Hey ive got a heritage model 24 downdraft stove and was wondering if anyone had any information on it. Proper operation stove top temp etc. Thanks


----------



## begreen (Dec 23, 2017)

This stove?
https://www.hearth.com/talk/threads/heritage-energy-systems-model-24.62645/


----------



## Cobs4 (Dec 24, 2017)

begreen said:


> This stove?
> https://www.hearth.com/talk/threads/heritage-energy-systems-model-24.62645/


Ya thats the one im wondering about the proper operation of the secondary damper. Im running the stove top temp around 500 550 and it tends to creosote the chimney and smoke pipe really fast. Not sure if its a chimney issue or stove issue. Wood is well seasoned


----------



## begreen (Dec 24, 2017)

We don't hear too much about this stove. Is the rear control a thermostatic damper? How is the stove currently being run?


----------



## Cobs4 (Dec 24, 2017)

begreen said:


> We don't hear too much about this stove. Is the rear control a thermostatic damper? How is the stove currently being run?
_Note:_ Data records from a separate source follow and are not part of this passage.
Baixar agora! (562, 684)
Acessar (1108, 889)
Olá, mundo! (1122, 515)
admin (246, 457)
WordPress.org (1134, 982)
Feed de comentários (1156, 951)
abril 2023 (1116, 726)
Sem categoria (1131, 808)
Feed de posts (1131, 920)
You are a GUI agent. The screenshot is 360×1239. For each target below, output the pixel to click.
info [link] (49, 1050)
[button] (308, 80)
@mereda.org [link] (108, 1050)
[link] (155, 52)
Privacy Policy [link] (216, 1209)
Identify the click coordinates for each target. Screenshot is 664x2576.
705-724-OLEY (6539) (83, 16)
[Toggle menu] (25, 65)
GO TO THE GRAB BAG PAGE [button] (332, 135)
The rear control is a manual air damper. I will get the stove up to temp then close the secondary damper that directs the flue gasses down and out the passage in the bottom right corner of the stove. It continues to burn in the 400 450 degree range on the pipe thermometer but still getting condensation and creosote forming in the chimney


----------



## begreen (Dec 24, 2017)

Got it. Most of the time that is called the bypass damper. It sounds like incomplete combustion. 400-450 on the stove pipe thermometer is a high reading for when the bypass is engaged. This might be a flue related issue.Can you describe the flue system in detail starting at stove top and all the way to the chimney cap?


----------



## Cobs4 (Dec 24, 2017)

Its 7" single wall up about 30" into a 90 then about 20" into a 6x6 clay lined chimney its 25' to the top.


----------



## begreen (Dec 24, 2017)

The flue thermometer reading is high. Maybe it is not reading correctly, or that the flue gases are staying resident too long in the stove pipe? But if the wood is really seasoned it could be the stove is just inefficient or the wood is still damp inside. 

What species wood are you burning and how long since it was split and stacked? Has it been stacked top covered? If you resplit a piece or two and then press it up against your cheek, does it feel dry or cool and damp?


----------



## TheSquires (Aug 28, 2019)

We have the same stove and are trying to get it WETT approved for insurance purposes, but it has no tag on the back. Anyone have suggestions for us on how to get this stove by the inspector?


----------



## begreen (Aug 30, 2019)

The testing certification tag should be pop-riveted to the rear of the stove. The installation looks poor. Clearances are far too close (30" side, 18" rear) and the hearth is insufficient (it should extend 8" past the stove on each side and 18" in front of the door). Not sure if there are other deficiencies that are not showing.


----------